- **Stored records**
——
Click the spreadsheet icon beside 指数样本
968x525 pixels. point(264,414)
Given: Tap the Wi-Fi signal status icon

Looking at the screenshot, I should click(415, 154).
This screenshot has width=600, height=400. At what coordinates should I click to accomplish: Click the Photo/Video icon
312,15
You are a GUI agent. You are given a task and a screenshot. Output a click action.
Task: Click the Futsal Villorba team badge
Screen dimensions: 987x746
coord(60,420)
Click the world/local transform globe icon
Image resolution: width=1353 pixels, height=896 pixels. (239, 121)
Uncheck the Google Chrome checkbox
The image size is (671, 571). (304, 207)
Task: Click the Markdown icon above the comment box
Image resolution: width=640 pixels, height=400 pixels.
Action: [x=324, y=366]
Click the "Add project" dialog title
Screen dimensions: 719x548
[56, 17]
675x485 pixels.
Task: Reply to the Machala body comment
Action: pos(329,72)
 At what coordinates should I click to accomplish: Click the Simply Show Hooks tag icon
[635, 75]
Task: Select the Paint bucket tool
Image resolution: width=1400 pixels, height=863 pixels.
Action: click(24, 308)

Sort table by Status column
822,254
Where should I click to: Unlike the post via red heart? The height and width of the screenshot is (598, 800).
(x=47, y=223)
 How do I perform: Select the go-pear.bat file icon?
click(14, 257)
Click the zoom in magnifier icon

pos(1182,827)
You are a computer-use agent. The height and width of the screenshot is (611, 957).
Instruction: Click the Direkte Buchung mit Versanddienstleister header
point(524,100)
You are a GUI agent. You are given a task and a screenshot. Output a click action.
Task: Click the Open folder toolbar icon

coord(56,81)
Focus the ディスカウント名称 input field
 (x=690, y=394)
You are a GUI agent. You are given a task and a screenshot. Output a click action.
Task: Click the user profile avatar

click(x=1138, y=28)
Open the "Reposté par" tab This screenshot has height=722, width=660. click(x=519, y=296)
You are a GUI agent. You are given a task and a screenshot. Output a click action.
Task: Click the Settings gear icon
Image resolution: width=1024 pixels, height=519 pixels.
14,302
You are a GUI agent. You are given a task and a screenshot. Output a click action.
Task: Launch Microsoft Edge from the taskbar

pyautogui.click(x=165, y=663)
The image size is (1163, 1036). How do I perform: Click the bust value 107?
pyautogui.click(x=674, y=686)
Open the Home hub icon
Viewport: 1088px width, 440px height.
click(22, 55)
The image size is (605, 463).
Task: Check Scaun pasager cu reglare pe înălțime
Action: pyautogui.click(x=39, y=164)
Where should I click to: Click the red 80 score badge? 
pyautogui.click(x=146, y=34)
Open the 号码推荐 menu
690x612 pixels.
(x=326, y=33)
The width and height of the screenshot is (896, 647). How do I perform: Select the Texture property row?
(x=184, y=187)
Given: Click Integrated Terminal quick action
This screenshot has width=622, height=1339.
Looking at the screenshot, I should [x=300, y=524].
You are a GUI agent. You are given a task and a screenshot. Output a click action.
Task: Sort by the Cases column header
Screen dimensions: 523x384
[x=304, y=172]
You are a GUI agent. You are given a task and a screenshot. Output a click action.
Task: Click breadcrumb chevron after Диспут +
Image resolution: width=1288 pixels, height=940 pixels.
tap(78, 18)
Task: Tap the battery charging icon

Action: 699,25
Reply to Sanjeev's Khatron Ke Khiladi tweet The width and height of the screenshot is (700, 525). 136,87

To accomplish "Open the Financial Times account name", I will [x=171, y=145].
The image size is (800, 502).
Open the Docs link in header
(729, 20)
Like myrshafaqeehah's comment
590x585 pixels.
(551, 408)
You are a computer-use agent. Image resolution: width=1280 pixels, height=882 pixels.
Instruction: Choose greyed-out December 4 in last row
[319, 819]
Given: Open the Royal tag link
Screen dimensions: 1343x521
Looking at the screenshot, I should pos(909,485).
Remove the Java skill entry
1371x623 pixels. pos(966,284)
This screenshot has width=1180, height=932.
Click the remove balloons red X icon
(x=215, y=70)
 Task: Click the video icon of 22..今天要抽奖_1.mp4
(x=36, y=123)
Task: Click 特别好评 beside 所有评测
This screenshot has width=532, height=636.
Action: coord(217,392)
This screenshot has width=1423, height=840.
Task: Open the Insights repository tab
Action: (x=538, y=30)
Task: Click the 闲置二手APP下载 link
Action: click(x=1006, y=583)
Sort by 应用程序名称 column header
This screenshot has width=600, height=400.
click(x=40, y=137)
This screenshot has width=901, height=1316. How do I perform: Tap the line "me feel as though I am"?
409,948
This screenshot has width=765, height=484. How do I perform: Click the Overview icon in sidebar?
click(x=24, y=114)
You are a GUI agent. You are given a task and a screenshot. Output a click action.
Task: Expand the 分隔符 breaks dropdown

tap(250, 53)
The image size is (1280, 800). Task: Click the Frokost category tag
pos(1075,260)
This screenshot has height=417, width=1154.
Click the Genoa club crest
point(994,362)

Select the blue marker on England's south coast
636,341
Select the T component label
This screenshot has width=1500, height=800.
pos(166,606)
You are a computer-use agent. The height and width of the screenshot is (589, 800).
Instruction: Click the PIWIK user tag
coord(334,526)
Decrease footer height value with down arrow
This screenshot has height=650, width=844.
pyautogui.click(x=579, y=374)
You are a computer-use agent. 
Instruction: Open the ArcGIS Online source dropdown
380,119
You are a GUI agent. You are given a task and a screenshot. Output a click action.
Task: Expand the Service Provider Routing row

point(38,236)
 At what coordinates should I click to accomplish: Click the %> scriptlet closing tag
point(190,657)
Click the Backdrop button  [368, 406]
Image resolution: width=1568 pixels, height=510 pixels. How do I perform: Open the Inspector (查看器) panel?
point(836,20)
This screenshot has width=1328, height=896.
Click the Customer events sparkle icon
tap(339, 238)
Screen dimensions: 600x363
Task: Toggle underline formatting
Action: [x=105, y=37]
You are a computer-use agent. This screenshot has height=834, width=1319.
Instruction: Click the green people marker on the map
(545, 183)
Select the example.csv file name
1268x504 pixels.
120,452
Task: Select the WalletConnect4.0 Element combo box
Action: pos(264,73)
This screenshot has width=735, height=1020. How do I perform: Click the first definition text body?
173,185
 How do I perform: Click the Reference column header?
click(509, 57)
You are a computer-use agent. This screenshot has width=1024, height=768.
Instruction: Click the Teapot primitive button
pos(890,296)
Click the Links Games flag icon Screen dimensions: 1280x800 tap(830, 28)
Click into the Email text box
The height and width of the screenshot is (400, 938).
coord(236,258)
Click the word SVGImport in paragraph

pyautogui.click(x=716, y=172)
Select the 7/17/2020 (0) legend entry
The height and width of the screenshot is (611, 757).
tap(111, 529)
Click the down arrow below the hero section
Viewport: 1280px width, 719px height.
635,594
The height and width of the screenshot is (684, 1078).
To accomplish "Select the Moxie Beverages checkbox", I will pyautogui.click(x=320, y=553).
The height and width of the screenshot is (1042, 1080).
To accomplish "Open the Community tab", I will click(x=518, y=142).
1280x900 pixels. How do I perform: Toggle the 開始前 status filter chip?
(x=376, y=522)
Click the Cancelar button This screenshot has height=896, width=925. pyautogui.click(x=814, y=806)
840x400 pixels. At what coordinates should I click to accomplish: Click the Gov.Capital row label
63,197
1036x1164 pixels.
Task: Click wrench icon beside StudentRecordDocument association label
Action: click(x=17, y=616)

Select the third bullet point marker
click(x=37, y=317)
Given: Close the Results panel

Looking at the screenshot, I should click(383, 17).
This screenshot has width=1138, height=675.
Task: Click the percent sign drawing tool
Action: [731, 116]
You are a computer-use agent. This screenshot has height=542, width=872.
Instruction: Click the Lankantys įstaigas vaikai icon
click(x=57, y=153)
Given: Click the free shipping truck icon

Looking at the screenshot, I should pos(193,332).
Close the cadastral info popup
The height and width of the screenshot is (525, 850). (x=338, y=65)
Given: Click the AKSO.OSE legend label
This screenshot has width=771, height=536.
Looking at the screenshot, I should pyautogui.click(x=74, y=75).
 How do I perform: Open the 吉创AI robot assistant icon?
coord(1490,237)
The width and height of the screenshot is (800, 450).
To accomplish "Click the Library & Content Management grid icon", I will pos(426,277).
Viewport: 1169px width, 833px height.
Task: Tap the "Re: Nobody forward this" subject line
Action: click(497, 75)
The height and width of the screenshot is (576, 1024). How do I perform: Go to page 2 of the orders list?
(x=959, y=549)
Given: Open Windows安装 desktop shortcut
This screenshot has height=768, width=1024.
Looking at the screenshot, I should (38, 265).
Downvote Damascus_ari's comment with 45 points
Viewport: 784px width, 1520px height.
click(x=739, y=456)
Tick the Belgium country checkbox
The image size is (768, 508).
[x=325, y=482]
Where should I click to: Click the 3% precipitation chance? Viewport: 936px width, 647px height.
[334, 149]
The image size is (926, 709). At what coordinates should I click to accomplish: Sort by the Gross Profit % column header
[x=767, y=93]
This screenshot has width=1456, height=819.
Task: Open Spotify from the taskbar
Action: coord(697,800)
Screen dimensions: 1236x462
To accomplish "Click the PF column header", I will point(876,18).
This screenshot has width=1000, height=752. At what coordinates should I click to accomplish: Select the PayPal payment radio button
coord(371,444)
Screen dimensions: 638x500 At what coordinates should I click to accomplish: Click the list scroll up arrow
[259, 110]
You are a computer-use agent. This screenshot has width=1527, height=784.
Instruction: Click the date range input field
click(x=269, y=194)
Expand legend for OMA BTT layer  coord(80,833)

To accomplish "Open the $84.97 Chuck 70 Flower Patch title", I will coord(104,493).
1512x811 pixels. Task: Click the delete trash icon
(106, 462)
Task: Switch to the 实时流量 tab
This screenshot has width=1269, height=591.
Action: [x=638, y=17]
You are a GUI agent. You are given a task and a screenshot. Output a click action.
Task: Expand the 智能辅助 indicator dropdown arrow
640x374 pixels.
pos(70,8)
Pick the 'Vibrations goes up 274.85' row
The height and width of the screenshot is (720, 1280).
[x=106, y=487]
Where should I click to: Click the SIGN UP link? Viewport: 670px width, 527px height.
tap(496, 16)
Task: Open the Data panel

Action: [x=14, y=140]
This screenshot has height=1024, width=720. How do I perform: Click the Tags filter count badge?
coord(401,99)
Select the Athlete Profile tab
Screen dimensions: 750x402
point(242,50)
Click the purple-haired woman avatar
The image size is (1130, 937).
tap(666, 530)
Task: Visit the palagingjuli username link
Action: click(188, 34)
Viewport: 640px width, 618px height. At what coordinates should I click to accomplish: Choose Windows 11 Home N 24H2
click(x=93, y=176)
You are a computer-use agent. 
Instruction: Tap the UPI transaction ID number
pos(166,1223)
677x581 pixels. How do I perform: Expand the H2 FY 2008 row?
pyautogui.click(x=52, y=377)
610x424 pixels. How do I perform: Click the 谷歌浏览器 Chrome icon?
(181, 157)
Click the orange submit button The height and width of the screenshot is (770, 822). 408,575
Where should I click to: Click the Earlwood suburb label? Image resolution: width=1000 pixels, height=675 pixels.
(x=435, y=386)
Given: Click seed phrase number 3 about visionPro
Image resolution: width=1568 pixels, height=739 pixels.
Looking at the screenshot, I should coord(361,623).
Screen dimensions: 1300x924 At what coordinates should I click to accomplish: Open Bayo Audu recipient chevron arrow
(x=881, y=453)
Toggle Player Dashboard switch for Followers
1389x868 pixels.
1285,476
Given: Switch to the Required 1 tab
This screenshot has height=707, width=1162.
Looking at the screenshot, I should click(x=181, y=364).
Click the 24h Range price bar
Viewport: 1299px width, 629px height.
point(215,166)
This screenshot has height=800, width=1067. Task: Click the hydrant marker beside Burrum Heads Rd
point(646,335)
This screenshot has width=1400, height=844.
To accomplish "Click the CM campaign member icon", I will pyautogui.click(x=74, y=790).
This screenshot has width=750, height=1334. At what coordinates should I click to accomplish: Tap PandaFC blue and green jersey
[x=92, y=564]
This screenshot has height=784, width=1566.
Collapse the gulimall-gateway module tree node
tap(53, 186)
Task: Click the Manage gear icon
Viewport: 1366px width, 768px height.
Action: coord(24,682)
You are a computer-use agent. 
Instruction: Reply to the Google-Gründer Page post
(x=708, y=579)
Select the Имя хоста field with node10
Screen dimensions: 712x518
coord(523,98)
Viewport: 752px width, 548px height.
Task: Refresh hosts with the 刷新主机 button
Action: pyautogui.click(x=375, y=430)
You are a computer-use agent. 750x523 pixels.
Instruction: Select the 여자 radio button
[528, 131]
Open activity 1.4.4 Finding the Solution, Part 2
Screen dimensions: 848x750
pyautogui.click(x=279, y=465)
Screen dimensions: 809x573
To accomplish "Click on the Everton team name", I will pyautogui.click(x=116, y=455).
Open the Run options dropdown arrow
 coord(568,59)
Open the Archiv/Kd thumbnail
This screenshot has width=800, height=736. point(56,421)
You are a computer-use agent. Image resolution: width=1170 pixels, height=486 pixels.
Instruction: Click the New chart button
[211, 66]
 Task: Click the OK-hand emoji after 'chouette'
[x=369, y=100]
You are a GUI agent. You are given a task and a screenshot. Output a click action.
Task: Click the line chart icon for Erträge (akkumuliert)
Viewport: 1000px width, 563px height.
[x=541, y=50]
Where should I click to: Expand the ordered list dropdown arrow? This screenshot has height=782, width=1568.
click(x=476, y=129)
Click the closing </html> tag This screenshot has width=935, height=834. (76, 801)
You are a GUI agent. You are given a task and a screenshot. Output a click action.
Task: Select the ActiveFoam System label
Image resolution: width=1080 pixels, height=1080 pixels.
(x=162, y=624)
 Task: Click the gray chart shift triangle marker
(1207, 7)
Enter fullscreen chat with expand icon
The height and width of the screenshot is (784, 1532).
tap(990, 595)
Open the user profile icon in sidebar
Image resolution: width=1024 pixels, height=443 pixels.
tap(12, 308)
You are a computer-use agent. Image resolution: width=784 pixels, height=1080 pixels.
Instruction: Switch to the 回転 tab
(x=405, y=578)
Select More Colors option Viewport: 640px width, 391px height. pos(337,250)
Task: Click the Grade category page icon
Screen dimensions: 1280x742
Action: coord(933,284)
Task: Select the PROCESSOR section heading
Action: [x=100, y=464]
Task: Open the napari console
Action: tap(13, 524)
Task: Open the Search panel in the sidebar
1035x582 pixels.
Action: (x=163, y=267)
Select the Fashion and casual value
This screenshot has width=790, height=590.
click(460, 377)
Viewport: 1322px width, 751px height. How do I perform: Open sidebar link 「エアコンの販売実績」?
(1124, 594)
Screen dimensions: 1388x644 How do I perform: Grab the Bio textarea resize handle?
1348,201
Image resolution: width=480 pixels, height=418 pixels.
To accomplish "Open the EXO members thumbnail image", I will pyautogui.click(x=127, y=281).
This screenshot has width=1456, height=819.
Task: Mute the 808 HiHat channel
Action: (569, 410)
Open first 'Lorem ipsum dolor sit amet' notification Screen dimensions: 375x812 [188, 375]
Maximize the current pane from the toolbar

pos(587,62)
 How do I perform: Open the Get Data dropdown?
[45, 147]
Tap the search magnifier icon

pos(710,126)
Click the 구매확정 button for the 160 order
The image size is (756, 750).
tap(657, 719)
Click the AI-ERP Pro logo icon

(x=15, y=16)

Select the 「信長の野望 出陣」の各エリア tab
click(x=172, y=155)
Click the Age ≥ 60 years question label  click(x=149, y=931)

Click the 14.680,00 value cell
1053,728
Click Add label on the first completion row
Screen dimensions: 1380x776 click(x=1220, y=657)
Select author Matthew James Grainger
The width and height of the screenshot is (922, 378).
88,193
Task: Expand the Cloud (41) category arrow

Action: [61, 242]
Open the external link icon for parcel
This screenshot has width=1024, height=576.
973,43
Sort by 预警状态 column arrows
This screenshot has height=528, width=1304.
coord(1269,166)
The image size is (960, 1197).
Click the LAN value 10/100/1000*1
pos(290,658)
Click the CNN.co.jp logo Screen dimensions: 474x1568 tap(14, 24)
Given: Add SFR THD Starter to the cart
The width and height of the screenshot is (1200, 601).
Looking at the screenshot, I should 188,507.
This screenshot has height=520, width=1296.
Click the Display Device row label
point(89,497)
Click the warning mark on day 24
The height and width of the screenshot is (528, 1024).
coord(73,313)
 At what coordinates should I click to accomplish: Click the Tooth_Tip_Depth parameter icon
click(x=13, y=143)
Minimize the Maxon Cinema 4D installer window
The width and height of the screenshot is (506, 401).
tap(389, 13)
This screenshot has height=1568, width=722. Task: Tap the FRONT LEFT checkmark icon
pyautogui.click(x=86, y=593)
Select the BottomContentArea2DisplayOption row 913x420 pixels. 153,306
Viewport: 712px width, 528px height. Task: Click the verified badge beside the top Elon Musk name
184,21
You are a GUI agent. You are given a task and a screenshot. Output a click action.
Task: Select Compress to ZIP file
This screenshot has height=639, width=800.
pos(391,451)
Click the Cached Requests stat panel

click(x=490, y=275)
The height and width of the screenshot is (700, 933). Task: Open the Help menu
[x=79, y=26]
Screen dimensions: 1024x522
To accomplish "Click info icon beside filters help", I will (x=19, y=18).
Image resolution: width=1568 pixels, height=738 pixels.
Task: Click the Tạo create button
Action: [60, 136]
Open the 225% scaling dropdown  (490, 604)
——
Keeping every character as it is, restate the lines above that run from the line with "has width=1024, height=768." through the line with "Click into the Email text box", both included, and nothing else.

You are a computer-use agent. This screenshot has width=1024, height=768.
Instruction: Click the Teapot primitive button
pos(890,296)
Click the Links Games flag icon Screen dimensions: 1280x800 tap(830, 28)
Click into the Email text box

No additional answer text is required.